Sam, please...please tell me why you have been avoiding me."

"What do you want me to say."

"Anything, I guess.   Just say something rather than wrap yourself up
and close me out."   There was a long pause.

"Fine Sam, just sit there," she said in an angry tone.  She got up and
headed toward the living room.  "Sorry, if I really make you that
uncomfortable than I'll just leave."

"No, I just..." I chased after her. I didn't want to lose her this
time.

"What? What are you trying to say Sam.  You have been acting so strange
for the past few weeks. Is there something I should know?"

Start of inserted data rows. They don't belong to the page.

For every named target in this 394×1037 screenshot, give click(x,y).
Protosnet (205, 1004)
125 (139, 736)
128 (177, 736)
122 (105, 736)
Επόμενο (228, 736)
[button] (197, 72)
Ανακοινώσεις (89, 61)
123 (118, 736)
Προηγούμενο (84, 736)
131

"I...please stay. We only have a short time to spend together and I
don't want to fight."

"What are you talking about?  I am not going anywhere are you?"

"I, I am sorry.  I just lost time for a second. What's going on?"

"Where have you been, we just got into an argument." Oh no.  What is
going on here?  What am I saying or thinking. Something is happening to
me.

"Are you like daydreaming or something?  Sam I'm right here talk to me,
please."  There was a long pause after that. I don't know how long but
it seemed like forever. I finally broke the silence.